On ChemSpider we have a similar situation. There are a very small number of primary curators (I will name them: Myself, Heinz Kolshorn and Barrie Walker – these people are enhancing ChemSpider literally daily). We have a smaller number of secondary contributors who add a spectrum once in a while, annotate a record occasionally or curate out bad data. I would say this is about 30 other people. We also have people who provide us data to deposit and they do it willingly but don’t want to have a hands on approach to depositing data onto the database.
When I was in the UK recently during my first week of employment with the RSC I gave a number of presentations. There was a lot of interest in what ChemSpider could bring to the organization and offer the community and a lot of discussions regardng “what if”. Of the audiences I would suggest that only a small portion actually laid their hands on the system to investigate its capability and an even smaller fraction chose to jump in, feet first, and use the system and participate fully. There was one spike in particular. During the evening after one of the presentations I noticed that one individual in particular was adding comments to individual records, questioning names, suggesting that structure layouts be changed and examining links to external resources. The first evening there were a few edits. The next night, even more, and since then this individual has continued, unabated, making edits and now enhancing the articles with new information, in this case YouTube videos.

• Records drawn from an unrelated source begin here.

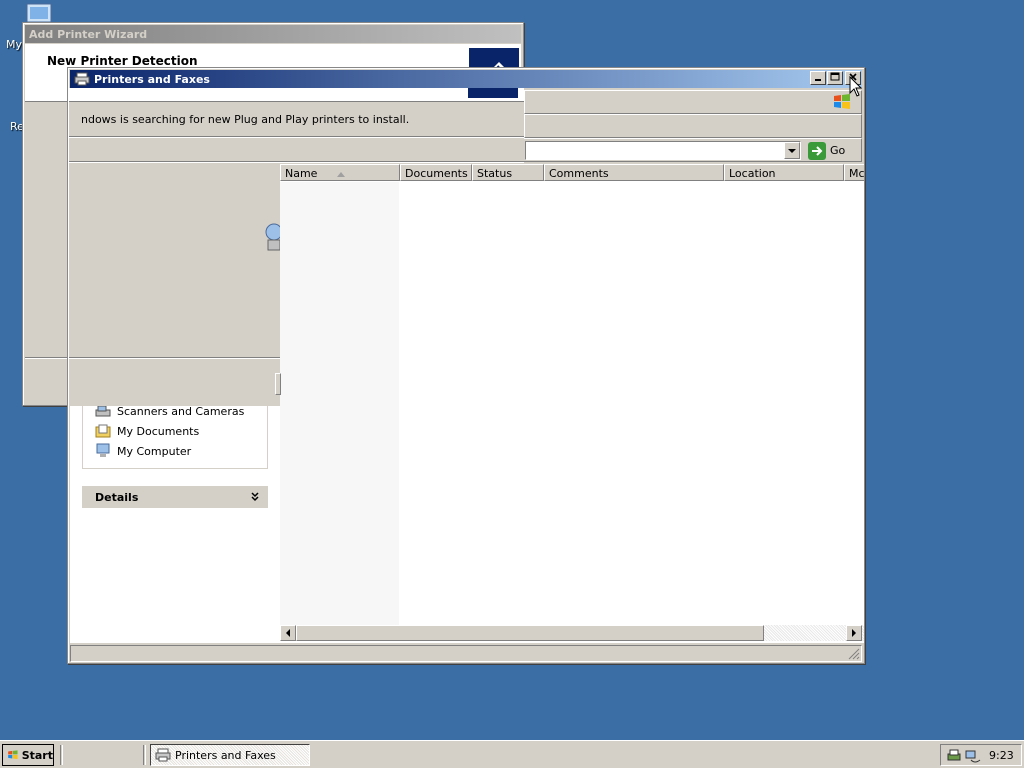 The height and width of the screenshot is (768, 1024). I want to click on printers-titlebar: Printers and Faxes, so click(466, 79).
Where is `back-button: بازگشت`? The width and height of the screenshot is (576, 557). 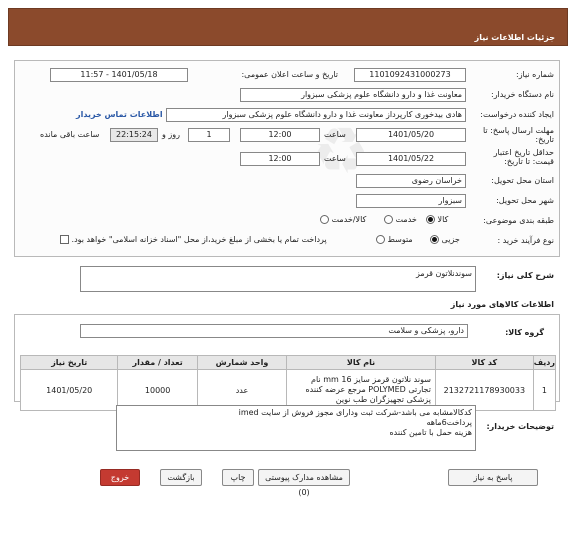
back-button: بازگشت is located at coordinates (181, 478).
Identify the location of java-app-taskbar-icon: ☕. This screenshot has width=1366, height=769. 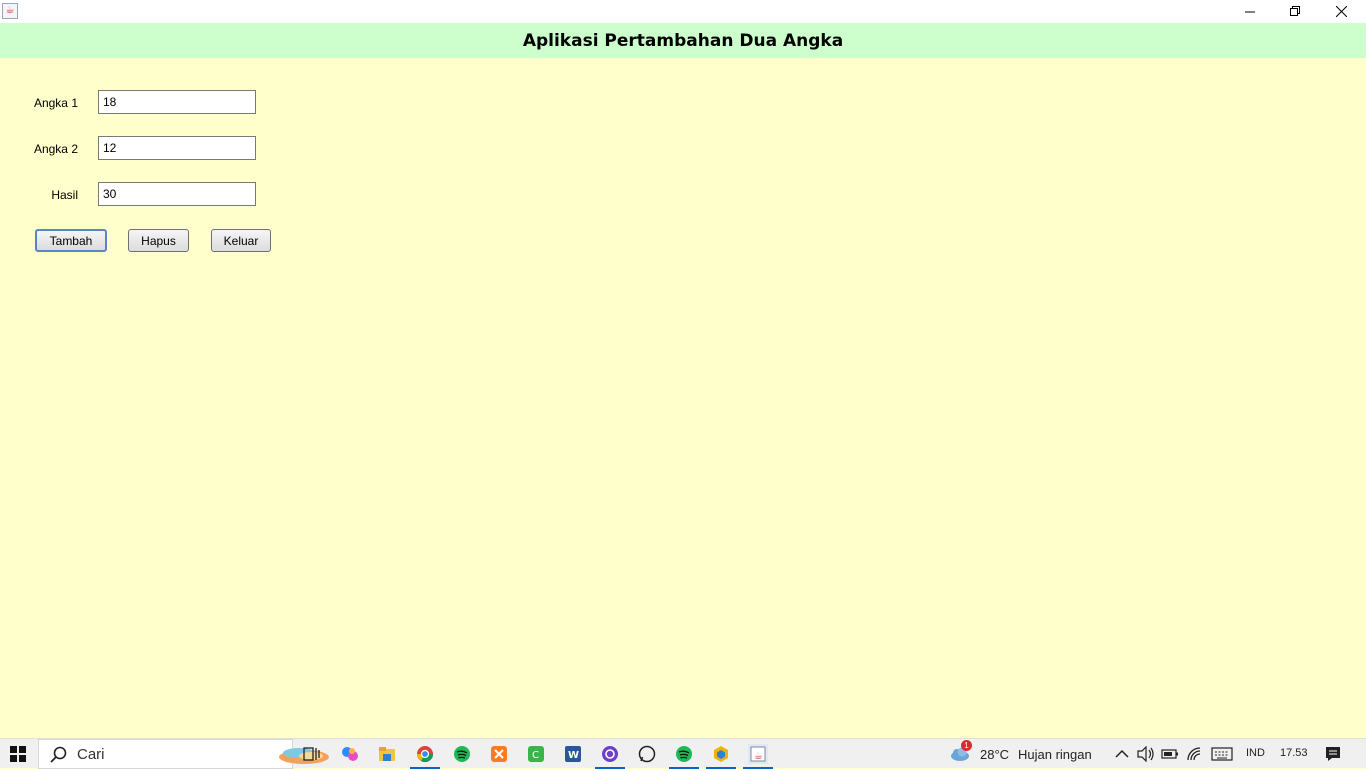
(758, 756).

David Sharpe is fairly new to the RSC and is one of those people who just cares. A silent contibutor in the background (until today!) who is cleaning and enhancing ChemSpider for the sake of the community. To be clear, his work on these activities has been done in the evenings and weekends and this past weekend he was exchanging emails with me about adding “Element Videos” to the elements on ChemSpider. David’s been moving across the elements on ChemSpider and using the YouTube embed functionality to put the Periodic Table videos from the University of Nottingham into the Description section of the appropriate records.
Check out for example the video for Sulphur here. As we move forward we will layer on a recognition system for individuals contributing to ChemSpider so that we can track the spectral depositions, curations and so on. We believe that such efforts warrant recognition and applause. Of course some will choose to be anonymous and remain in the background making their difference in a silent manner. We honor you all.